Closed pierre-vigier closed 6 years ago

pierre-vigier commented 8 years ago

The determinant method implemented is not correct, here is an example where it does not work: my $a = Math::Matrix.new([[7, 3, 7, 1, 1, 4], [9, 7, 6, 1, 9, 1], [9, 6, 2, 5, 5, 6], [6, 0, 3, 5, 1, 3], [0, 5, 0, 0, 5, 7], [4, 2, 7, 6, 1, 9]]); Method return 154266 , should be -33618 (dixit Octave)

I was planning to use Cholesky decomposition to compute the determinant when possible, however, to check if a Matrix can be decomposed by Cholesky, you are using the determinant, so, we have an infinite loop. I Removed the call to Cholesky, and use the LUP decompostion, using that, the determinant is however correct.

For Cholesky, should we not check the determinant, but use a try catch ?

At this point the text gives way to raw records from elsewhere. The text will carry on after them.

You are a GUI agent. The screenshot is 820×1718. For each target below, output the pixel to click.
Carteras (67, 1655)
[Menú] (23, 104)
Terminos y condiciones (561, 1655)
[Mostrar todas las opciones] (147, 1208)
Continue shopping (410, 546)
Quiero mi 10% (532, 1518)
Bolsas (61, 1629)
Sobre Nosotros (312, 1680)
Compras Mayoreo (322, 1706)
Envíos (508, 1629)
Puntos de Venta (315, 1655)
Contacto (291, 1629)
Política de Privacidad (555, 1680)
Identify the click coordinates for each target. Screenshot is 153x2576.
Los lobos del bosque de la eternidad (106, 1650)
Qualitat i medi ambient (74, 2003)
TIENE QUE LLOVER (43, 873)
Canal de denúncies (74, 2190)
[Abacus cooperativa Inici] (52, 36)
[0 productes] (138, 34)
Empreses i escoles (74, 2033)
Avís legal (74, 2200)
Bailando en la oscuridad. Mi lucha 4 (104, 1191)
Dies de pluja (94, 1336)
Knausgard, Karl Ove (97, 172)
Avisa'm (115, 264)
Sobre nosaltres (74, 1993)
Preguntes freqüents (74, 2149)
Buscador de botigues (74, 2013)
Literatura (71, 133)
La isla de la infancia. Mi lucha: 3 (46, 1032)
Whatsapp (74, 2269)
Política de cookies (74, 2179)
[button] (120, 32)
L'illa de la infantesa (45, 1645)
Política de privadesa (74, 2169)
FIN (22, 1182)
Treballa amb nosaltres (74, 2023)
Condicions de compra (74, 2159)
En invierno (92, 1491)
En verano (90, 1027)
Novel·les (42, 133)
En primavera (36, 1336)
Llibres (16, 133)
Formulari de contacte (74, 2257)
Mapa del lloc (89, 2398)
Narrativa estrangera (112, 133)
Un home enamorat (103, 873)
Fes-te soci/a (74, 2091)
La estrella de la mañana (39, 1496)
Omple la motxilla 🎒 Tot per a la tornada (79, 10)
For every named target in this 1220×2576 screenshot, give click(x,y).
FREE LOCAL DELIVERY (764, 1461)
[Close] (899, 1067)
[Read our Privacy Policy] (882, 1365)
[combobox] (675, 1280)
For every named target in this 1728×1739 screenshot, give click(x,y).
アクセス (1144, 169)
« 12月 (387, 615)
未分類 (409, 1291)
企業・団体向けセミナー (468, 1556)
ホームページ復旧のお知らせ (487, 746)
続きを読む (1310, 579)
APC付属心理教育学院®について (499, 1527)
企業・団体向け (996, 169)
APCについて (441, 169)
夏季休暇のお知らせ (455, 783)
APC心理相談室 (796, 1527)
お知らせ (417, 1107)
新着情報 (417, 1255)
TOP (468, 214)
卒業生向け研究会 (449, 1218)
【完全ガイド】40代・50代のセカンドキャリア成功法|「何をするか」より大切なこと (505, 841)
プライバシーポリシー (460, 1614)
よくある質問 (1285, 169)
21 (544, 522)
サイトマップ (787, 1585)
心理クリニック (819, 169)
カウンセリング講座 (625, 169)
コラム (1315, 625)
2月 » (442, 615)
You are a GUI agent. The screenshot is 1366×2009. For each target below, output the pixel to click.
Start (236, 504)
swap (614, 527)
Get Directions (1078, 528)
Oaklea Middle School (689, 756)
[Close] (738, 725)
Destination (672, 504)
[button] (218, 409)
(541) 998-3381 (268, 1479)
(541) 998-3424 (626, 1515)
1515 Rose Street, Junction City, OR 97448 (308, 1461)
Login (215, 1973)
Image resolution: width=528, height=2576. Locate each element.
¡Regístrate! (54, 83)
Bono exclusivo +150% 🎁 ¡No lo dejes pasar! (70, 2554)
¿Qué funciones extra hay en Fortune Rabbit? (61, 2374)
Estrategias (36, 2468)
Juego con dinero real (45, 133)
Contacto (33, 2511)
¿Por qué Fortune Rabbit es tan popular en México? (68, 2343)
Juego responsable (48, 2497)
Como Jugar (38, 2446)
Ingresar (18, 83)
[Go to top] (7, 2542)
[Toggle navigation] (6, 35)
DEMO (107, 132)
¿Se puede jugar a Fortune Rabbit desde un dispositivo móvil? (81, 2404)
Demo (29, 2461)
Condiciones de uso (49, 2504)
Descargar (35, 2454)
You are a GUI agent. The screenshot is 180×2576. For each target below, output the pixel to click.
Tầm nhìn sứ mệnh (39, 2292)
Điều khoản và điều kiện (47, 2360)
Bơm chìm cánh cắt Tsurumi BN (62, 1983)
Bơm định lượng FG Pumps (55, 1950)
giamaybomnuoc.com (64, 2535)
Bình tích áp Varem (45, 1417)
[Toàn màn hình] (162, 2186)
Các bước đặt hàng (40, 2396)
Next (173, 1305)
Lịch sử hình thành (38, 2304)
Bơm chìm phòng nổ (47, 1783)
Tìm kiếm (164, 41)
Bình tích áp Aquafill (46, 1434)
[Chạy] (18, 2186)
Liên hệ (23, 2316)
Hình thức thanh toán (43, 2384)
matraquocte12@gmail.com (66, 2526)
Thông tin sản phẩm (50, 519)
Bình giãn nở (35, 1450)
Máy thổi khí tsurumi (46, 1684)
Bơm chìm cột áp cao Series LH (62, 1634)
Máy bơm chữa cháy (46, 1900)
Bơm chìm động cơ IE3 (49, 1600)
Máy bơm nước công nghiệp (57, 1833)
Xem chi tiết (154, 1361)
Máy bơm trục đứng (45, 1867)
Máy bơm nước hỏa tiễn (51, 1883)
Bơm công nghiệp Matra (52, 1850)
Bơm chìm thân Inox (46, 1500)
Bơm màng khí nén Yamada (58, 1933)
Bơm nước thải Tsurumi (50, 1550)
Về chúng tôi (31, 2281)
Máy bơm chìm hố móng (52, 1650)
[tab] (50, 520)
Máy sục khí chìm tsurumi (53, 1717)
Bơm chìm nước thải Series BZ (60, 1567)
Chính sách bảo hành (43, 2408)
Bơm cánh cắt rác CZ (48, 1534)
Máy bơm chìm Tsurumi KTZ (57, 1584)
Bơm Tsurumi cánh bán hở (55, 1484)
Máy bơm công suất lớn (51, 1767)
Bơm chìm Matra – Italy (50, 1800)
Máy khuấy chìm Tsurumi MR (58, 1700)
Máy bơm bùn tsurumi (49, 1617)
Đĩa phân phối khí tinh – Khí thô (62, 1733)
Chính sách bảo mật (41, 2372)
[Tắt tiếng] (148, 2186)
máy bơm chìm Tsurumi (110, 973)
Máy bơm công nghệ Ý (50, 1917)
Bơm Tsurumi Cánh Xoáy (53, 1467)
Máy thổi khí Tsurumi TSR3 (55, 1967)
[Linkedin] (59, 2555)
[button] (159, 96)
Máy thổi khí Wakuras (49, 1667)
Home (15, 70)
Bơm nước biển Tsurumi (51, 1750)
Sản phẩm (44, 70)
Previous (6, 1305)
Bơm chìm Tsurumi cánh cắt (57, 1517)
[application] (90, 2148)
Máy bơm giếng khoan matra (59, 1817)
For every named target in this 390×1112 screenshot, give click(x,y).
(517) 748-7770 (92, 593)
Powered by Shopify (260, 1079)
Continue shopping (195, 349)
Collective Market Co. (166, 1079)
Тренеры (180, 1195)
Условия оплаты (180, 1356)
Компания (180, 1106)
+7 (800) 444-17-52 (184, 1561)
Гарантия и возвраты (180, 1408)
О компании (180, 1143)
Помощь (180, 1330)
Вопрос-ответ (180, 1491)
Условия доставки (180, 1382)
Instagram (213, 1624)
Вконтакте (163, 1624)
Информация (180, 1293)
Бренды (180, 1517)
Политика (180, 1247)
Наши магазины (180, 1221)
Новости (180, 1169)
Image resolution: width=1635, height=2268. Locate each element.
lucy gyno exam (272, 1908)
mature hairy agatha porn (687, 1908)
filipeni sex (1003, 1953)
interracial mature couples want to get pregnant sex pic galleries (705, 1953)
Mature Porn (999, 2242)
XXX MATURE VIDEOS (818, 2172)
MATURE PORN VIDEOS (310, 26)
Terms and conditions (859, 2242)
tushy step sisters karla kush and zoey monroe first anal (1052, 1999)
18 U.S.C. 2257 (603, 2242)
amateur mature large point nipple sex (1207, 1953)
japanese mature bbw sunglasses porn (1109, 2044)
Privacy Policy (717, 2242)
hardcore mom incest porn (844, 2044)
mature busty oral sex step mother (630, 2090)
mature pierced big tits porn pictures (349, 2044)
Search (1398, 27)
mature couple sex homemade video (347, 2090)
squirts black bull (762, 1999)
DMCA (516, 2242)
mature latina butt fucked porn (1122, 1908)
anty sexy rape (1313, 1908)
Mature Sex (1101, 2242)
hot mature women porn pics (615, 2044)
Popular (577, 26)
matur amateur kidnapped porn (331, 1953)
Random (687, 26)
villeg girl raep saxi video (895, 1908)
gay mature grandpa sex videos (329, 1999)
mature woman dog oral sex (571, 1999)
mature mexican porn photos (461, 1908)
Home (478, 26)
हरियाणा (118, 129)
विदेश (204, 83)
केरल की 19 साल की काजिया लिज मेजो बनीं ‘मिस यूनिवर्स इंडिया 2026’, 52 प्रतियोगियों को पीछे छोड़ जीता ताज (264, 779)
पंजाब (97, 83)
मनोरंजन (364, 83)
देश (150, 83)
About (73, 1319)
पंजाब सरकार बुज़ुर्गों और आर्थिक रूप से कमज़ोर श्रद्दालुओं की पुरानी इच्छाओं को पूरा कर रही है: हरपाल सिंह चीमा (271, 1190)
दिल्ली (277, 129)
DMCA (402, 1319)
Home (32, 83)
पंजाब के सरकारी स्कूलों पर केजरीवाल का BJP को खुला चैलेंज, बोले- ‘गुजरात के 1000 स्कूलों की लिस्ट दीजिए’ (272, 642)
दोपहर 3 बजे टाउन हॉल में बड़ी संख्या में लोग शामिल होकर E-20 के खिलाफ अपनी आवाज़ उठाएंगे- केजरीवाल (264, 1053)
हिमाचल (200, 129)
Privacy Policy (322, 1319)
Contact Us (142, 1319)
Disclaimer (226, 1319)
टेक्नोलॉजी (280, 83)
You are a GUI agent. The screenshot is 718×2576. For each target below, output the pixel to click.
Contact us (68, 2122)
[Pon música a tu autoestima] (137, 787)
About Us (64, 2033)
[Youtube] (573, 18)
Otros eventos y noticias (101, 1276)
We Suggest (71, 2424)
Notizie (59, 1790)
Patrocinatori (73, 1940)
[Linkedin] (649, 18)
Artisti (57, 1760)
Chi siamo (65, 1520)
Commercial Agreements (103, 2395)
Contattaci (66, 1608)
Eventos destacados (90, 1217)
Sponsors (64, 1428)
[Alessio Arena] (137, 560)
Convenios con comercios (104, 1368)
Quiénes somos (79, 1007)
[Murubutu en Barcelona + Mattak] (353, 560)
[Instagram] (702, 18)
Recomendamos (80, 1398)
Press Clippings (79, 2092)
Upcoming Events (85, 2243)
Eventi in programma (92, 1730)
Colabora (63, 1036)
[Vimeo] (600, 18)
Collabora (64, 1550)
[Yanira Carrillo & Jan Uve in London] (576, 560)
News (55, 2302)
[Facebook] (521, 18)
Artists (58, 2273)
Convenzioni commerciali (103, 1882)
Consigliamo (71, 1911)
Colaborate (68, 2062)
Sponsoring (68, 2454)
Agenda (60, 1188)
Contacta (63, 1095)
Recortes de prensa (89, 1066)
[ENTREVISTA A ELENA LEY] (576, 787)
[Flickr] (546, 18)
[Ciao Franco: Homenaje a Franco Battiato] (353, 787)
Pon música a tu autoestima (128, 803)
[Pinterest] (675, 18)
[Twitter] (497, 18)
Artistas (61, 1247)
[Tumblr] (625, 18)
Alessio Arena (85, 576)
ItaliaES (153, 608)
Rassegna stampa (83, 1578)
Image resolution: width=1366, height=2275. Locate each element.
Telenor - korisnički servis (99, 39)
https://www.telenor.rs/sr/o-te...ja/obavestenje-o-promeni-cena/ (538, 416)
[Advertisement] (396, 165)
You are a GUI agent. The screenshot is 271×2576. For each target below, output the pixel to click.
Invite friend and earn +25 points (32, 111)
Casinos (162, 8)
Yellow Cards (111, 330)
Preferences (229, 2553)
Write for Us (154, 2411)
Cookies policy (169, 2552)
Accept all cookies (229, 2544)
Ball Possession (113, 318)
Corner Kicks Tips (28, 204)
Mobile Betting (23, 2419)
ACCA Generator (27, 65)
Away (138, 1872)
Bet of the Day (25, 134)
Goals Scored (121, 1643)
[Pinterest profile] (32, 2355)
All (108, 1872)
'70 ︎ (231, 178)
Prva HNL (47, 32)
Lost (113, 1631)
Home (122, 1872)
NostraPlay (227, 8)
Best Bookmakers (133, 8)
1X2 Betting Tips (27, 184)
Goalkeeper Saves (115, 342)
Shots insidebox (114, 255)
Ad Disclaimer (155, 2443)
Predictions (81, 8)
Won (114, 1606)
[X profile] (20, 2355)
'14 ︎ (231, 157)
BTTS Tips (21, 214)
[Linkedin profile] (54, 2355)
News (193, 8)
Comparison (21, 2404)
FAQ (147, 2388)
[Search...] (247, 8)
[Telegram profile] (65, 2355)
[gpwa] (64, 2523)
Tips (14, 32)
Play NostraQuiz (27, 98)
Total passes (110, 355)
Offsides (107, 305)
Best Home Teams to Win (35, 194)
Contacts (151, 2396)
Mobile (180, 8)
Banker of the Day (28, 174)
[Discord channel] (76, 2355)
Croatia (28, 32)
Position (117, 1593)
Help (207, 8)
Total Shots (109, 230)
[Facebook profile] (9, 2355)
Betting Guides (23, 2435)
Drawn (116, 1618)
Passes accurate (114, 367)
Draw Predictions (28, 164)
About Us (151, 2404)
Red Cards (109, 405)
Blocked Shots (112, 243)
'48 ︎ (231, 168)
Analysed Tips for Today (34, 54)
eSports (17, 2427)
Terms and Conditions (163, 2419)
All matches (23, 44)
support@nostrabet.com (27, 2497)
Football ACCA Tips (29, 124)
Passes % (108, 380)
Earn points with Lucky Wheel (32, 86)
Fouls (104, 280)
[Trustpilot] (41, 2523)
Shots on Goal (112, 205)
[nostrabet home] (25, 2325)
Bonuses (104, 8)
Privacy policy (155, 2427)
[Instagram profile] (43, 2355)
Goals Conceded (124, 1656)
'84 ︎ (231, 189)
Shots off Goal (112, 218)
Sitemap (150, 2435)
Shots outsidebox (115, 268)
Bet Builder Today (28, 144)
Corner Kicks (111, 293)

pierre-vigier commented 8 years ago

It seems that the algorithm to find the signum is working for 2,3,4 however, while testing 6 or 10, it did not work. At least temporarily, i used the permutations algorithm that is show cased on rosettacode http://rosettacode.org/wiki/Permutations_by_swapping

Also, a quick benchmark, for a 10x10 matrix: my $a = Math::Matrix.new([[96, 13, 48, 11, 35, 63, 26, 18, 44, 61], [32, 24, 30, 87, 32, 53, 31, 93, 9, 79], [31, 37, 85, 58, 9, 38, 97, 90, 29, 32], [83, 82, 0, 78, 12, 74, 35, 43, 41, 97], [48, 42, 75, 76, 45, 82, 78, 35, 96, 75], [84, 93, 89, 51, 29, 34, 71, 59, 56, 24], [27, 62, 50, 46, 44, 6, 11, 77, 40, 83], [48, 77, 28, 87, 62, 71, 44, 10, 81, 14], [75, 2, 92, 20, 8, 50, 20, 19, 69, 62], [75, 81, 32, 69, 58, 52, 74, 78, 12, 55]]); using the decomposition method, determinant is computed in 0.7046780s, result is the same as in octave: 1.57118910345124e+16 ( octave return 1.5712e+16 ) Using the naive permutation method, i stopped the program after 25 minutes without having a result

lichtkind commented 8 years ago

so choleski or the implementation of leibnitz is not right?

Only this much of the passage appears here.